To facilitate key exchange required to establish or generate an E2E key and a HBH key for an endpoint and the same HBH key for the Media Distributor, this framework utilizes a DTLS-SRTP [RFC5764] association between an endpoint and the Key Distributor. To establish this association, an endpoint will send DTLS-SRTP messages to the Media Distributor which will then forward them to the Key Distributor as defined in [I-D.jones-perc-dtls-tunnel]. The Key Encryption Key (KEK) (i.e., EKTKey) is also conveyed by the Key Distributor over the DTLS association to endpoints via procedures defined in PERC EKT [I-D.ietf-perc-srtp-ekt-diet].

Media Distributors use DTLS-SRTP [RFC5764] directly with a peer Media Distributor to establish HBH keys for transmitting RTP and RTCP packets to that peer Media Distributor. The Key Distributor does not facilitate establishing HBH keys for use between Media Distributors.

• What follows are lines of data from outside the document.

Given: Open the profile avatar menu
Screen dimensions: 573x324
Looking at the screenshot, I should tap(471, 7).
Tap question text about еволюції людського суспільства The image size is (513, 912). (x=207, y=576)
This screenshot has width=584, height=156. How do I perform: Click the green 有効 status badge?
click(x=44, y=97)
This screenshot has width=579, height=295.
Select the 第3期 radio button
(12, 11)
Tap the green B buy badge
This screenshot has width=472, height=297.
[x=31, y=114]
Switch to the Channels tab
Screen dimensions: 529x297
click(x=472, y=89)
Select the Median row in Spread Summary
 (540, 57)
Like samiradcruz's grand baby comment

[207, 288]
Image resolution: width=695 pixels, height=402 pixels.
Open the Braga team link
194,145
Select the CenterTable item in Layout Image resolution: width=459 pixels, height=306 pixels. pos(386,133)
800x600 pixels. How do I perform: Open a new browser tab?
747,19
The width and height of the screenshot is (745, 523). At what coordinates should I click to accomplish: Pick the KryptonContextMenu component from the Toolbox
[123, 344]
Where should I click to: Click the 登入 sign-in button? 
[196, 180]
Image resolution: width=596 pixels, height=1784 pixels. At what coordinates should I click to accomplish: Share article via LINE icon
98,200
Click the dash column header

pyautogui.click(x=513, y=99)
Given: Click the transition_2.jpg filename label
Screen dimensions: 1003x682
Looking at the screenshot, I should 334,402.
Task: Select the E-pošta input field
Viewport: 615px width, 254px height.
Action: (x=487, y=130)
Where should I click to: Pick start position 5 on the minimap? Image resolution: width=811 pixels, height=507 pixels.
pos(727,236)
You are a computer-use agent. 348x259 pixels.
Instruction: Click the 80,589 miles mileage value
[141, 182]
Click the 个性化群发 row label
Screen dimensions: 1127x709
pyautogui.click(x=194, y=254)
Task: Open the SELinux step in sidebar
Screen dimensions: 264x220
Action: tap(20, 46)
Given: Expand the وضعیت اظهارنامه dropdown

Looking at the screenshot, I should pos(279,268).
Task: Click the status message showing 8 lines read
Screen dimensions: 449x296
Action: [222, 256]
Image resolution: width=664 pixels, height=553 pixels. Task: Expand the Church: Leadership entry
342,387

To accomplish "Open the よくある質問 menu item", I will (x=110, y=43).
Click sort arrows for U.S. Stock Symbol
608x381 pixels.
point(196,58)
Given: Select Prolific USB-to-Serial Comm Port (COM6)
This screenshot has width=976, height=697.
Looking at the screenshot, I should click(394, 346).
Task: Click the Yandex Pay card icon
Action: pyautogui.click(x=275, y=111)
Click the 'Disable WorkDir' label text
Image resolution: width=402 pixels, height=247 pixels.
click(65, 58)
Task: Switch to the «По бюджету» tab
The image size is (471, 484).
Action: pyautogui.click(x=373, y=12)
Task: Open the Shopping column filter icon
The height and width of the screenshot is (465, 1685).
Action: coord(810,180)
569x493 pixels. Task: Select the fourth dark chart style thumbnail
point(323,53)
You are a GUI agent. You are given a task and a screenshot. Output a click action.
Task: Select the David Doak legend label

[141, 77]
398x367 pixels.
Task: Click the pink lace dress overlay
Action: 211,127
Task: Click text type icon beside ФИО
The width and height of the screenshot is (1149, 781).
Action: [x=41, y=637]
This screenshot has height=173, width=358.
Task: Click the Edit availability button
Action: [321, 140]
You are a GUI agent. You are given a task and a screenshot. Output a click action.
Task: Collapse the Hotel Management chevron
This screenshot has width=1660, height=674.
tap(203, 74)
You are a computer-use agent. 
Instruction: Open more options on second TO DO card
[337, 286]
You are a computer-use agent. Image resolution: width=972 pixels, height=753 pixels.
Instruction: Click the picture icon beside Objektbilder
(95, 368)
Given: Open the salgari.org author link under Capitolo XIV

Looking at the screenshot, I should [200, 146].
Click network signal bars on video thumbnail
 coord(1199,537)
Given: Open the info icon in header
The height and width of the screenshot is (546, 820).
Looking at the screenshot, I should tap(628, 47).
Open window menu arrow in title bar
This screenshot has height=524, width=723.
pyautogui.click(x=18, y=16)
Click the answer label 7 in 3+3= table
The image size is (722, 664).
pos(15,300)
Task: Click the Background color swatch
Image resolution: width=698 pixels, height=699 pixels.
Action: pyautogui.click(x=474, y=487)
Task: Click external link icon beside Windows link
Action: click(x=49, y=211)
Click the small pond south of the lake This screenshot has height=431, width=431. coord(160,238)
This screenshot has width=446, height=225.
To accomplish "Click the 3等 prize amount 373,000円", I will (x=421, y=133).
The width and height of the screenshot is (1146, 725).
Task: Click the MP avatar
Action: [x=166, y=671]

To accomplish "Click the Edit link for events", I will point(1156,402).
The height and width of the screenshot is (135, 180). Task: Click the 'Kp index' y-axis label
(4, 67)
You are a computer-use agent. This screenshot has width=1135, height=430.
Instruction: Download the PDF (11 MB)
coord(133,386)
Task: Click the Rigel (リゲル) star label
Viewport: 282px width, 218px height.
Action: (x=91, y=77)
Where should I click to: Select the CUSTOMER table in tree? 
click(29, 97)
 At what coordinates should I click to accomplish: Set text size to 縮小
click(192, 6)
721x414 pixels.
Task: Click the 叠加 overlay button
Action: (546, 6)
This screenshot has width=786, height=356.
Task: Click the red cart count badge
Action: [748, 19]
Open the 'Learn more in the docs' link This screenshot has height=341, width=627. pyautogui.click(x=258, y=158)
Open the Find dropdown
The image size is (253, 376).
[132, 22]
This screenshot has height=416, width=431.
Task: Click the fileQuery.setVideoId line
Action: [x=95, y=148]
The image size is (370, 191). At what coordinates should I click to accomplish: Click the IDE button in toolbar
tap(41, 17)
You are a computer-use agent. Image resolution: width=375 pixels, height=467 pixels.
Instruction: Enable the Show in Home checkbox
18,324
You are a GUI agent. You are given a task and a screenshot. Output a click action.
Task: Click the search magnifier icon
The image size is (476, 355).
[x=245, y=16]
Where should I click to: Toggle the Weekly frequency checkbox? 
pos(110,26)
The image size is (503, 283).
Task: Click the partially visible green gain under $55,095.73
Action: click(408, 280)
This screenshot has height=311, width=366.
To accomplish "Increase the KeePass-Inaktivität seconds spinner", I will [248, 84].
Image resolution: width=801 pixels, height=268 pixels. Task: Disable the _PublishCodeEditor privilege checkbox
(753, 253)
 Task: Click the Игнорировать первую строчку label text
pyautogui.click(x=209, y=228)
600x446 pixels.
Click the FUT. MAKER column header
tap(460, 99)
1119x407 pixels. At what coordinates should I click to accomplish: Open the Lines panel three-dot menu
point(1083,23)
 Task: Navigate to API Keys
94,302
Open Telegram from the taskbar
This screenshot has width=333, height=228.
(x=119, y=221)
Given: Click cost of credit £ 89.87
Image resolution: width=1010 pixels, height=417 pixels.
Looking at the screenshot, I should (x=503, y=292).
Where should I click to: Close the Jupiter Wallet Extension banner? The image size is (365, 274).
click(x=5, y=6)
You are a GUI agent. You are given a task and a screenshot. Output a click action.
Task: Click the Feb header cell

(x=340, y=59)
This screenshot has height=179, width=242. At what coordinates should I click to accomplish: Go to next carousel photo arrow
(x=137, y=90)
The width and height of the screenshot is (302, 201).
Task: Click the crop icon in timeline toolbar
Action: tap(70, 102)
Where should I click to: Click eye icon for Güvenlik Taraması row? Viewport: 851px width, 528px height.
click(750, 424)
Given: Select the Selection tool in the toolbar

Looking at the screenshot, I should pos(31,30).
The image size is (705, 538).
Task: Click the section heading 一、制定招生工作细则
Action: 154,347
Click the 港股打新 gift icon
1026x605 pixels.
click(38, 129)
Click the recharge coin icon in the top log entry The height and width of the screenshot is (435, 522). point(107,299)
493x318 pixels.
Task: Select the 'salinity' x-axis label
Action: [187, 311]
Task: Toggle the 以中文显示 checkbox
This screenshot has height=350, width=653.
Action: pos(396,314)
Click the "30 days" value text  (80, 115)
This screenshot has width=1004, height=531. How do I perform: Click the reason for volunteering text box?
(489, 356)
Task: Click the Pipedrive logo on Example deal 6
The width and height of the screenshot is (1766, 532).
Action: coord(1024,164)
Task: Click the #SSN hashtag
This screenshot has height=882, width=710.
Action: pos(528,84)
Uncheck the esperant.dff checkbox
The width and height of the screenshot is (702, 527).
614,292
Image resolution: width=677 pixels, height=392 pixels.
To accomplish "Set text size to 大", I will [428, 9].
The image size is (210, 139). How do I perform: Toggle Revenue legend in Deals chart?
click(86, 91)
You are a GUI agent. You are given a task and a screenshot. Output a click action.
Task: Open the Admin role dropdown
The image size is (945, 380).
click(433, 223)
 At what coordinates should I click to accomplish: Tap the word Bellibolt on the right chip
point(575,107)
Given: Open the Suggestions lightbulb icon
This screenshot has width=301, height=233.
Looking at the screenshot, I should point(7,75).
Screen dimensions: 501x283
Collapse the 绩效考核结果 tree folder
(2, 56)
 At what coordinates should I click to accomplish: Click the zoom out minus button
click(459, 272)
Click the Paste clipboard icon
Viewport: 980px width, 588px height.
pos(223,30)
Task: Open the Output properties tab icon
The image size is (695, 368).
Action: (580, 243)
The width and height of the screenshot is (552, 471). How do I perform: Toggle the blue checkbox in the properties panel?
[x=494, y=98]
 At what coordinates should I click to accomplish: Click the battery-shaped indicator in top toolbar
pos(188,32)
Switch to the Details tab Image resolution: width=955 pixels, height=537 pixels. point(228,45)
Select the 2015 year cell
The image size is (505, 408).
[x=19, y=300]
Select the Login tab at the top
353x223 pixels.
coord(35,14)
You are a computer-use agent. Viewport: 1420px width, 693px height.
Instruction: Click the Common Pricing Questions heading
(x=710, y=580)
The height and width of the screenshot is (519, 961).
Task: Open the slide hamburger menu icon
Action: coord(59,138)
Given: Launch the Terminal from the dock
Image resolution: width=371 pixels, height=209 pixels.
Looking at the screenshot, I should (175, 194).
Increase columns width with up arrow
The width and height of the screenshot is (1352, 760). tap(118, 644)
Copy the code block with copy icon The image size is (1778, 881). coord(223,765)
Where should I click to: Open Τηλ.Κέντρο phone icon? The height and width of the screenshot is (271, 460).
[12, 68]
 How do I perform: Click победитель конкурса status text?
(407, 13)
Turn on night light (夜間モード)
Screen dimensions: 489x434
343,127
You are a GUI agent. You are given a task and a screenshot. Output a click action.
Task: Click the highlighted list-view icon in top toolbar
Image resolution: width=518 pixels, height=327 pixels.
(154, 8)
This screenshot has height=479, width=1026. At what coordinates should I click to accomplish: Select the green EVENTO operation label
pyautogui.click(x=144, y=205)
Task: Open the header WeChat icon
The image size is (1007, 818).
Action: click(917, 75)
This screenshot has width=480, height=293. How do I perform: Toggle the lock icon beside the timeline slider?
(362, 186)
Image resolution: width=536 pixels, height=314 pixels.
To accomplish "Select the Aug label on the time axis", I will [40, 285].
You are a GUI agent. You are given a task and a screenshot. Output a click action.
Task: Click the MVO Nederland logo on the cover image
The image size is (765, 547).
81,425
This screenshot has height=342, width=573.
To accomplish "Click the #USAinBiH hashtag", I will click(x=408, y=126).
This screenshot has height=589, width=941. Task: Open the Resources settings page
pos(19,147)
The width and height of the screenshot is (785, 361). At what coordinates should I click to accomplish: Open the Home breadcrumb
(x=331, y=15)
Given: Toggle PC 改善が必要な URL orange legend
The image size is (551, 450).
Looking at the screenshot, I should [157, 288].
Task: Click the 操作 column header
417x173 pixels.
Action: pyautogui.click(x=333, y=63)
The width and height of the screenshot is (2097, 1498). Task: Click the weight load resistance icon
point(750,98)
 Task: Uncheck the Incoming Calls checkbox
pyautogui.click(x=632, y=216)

4.5.1. Initial Key Exchange and Key Distributor

The procedures defined in DTLS Tunnel for PERC [I-D.jones-perc-dtls-tunnel] establish one or more TLS tunnels between the Media Distributor and Key Distributor, making it is possible for the Media Distributor to facilitate the establishment of a secure DTLS association between each endpoint and the Key Distributor as shown the following figure. The DTLS association between endpoints and the Key Distributor will enable each endpoint to receive E2E key information, Key Encryption Key (KEK) information (i.e., EKTKey), and HBH key information. At the same time, the Key Distributor can securely provide the HBH key information to the Media Distributor. The key information summarized here may include the SRTP master key, SRTP master salt, and the negotiated cryptographic transform.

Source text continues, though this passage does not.